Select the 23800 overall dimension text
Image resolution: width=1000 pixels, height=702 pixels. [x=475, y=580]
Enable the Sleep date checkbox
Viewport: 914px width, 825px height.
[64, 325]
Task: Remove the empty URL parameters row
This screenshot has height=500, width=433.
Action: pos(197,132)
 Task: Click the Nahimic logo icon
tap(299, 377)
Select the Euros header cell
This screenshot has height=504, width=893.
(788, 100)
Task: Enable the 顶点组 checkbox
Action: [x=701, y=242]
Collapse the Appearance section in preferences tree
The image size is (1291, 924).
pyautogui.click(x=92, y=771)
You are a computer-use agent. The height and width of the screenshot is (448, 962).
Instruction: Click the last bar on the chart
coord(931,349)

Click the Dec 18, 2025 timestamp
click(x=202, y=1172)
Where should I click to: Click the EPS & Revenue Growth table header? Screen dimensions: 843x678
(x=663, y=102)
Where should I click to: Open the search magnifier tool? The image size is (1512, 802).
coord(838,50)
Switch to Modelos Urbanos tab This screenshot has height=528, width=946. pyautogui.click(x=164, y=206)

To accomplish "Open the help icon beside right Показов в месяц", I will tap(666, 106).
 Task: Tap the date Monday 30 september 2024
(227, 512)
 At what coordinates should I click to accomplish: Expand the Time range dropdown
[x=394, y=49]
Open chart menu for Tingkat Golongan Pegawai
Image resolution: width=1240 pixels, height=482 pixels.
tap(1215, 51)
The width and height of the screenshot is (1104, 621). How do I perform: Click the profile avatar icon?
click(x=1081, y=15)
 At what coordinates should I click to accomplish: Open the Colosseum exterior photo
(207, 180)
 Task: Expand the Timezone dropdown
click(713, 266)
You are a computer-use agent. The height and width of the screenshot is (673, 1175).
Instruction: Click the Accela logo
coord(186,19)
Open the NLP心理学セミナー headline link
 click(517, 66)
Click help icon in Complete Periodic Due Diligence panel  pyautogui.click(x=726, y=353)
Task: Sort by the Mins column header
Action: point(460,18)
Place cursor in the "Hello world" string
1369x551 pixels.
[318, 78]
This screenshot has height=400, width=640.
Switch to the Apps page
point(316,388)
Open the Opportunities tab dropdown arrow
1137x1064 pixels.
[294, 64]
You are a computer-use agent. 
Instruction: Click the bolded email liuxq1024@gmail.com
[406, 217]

= Try it =
The response has to match the records above word for word.

= Answer space =
Select the 23800 overall dimension text
Image resolution: width=1000 pixels, height=702 pixels. [x=475, y=580]
Enable the Sleep date checkbox
Viewport: 914px width, 825px height.
[64, 325]
Task: Remove the empty URL parameters row
This screenshot has height=500, width=433.
Action: pos(197,132)
 Task: Click the Nahimic logo icon
tap(299, 377)
Select the Euros header cell
This screenshot has height=504, width=893.
(788, 100)
Task: Enable the 顶点组 checkbox
Action: [x=701, y=242]
Collapse the Appearance section in preferences tree
The image size is (1291, 924).
pyautogui.click(x=92, y=771)
You are a computer-use agent. The height and width of the screenshot is (448, 962).
Instruction: Click the last bar on the chart
coord(931,349)

Click the Dec 18, 2025 timestamp
click(x=202, y=1172)
Where should I click to: Click the EPS & Revenue Growth table header? Screen dimensions: 843x678
(x=663, y=102)
Where should I click to: Open the search magnifier tool? The image size is (1512, 802).
coord(838,50)
Switch to Modelos Urbanos tab This screenshot has height=528, width=946. pyautogui.click(x=164, y=206)

To accomplish "Open the help icon beside right Показов в месяц", I will tap(666, 106).
 Task: Tap the date Monday 30 september 2024
(227, 512)
 At what coordinates should I click to accomplish: Expand the Time range dropdown
[x=394, y=49]
Open chart menu for Tingkat Golongan Pegawai
Image resolution: width=1240 pixels, height=482 pixels.
tap(1215, 51)
The width and height of the screenshot is (1104, 621). How do I perform: Click the profile avatar icon?
click(x=1081, y=15)
 At what coordinates should I click to accomplish: Open the Colosseum exterior photo
(207, 180)
 Task: Expand the Timezone dropdown
click(713, 266)
You are a computer-use agent. The height and width of the screenshot is (673, 1175).
Instruction: Click the Accela logo
coord(186,19)
Open the NLP心理学セミナー headline link
 click(517, 66)
Click help icon in Complete Periodic Due Diligence panel  pyautogui.click(x=726, y=353)
Task: Sort by the Mins column header
Action: point(460,18)
Place cursor in the "Hello world" string
1369x551 pixels.
[318, 78]
This screenshot has height=400, width=640.
Switch to the Apps page
point(316,388)
Open the Opportunities tab dropdown arrow
1137x1064 pixels.
[294, 64]
You are a computer-use agent. 
Instruction: Click the bolded email liuxq1024@gmail.com
[406, 217]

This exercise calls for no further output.